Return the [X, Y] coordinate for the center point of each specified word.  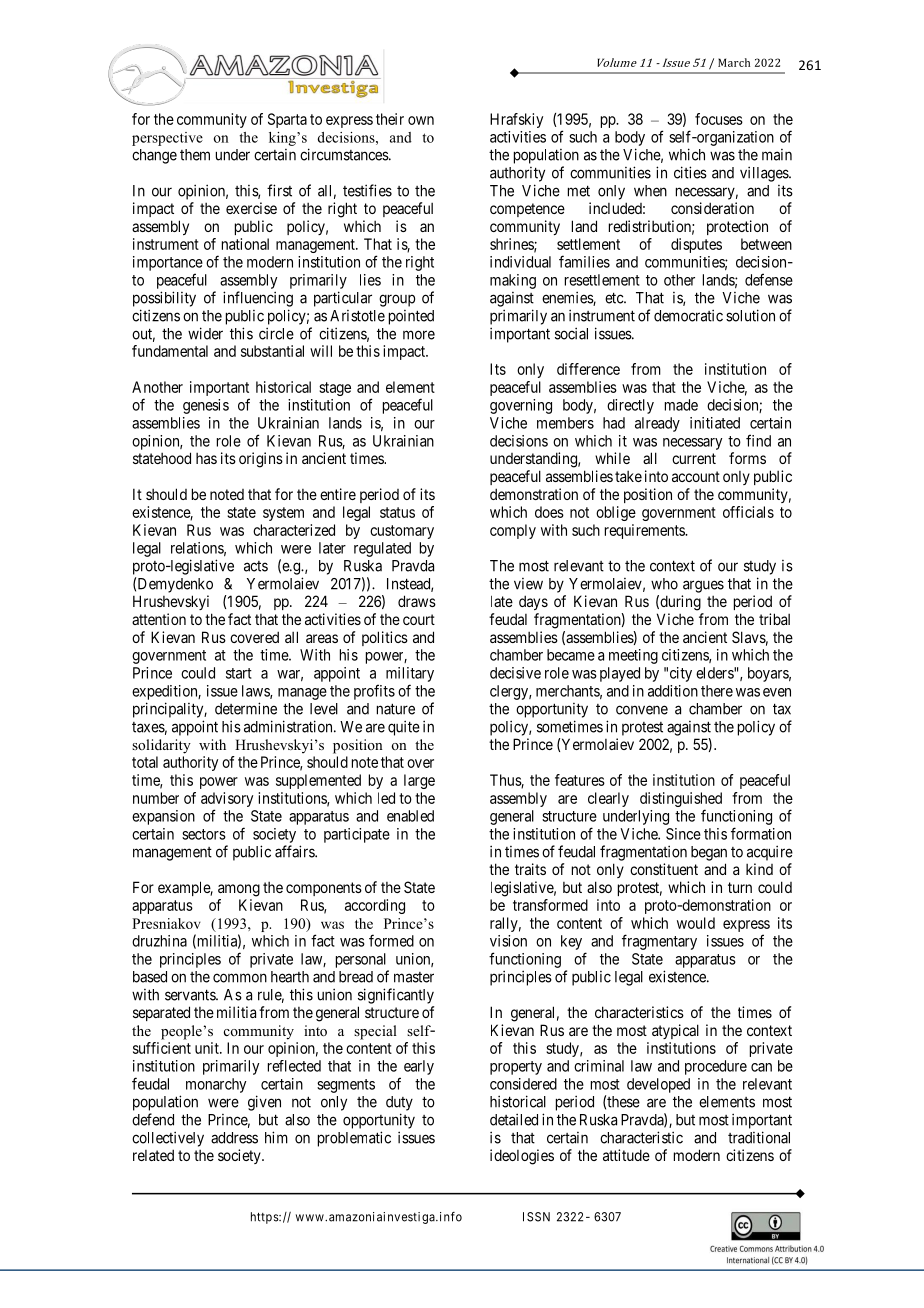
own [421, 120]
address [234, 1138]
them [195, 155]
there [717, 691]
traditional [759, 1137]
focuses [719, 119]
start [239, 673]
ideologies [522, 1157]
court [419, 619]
---
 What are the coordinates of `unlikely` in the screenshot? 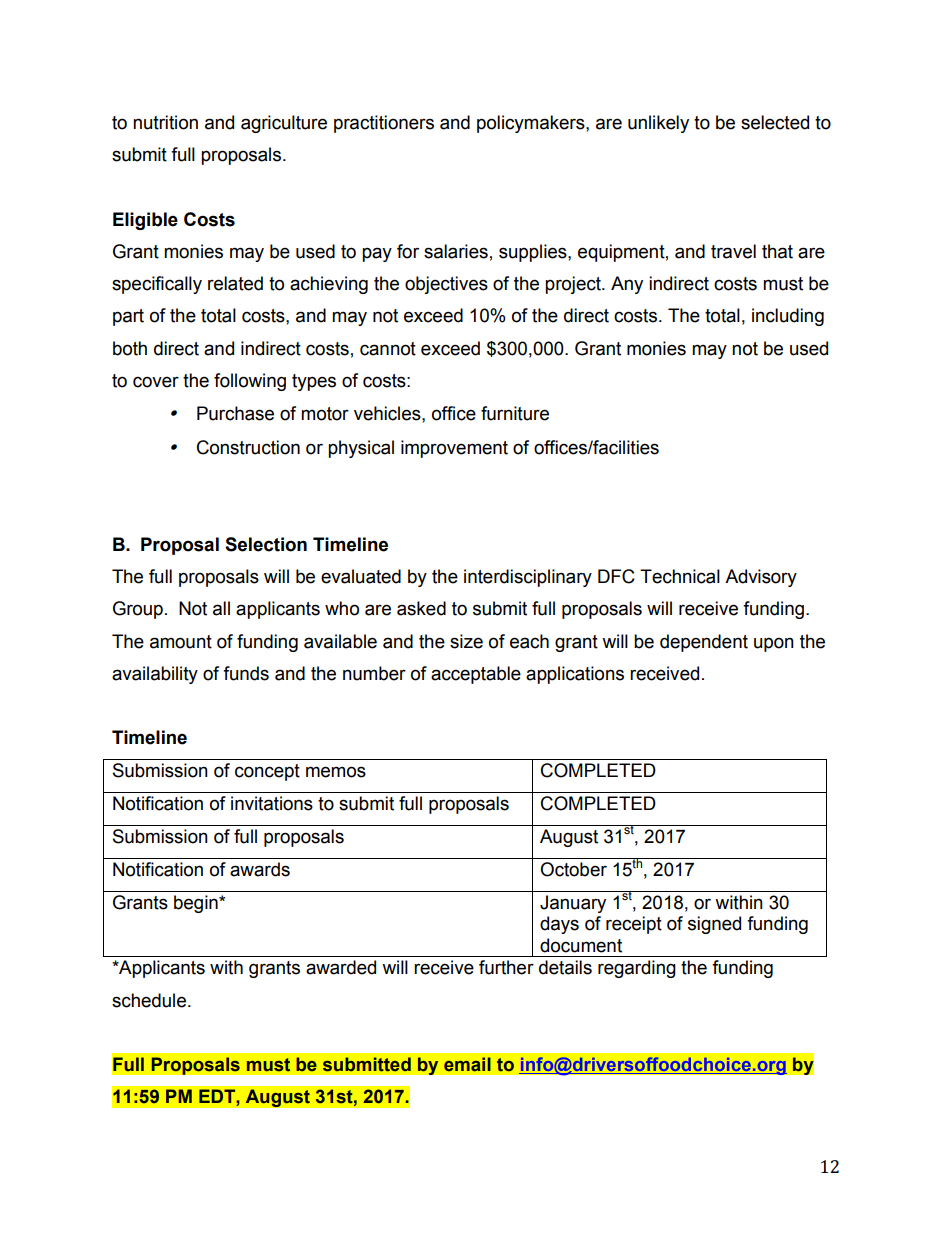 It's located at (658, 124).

TASK GOAL >>
Begin at the line of data that has "Return the [X, Y]" and stop after the line that has "court [419, 619]". Write those lines out again in full, adjusting every coordinate in the answers by adding -146 to it, and leave out the pictures.

OUTPUT OF THE TASK >>
Return the [X, Y] coordinate for the center point of each specified word.  
own [275, -26]
address [88, 992]
them [49, 9]
there [571, 545]
traditional [613, 991]
focuses [573, -27]
start [93, 527]
ideologies [376, 1011]
court [273, 473]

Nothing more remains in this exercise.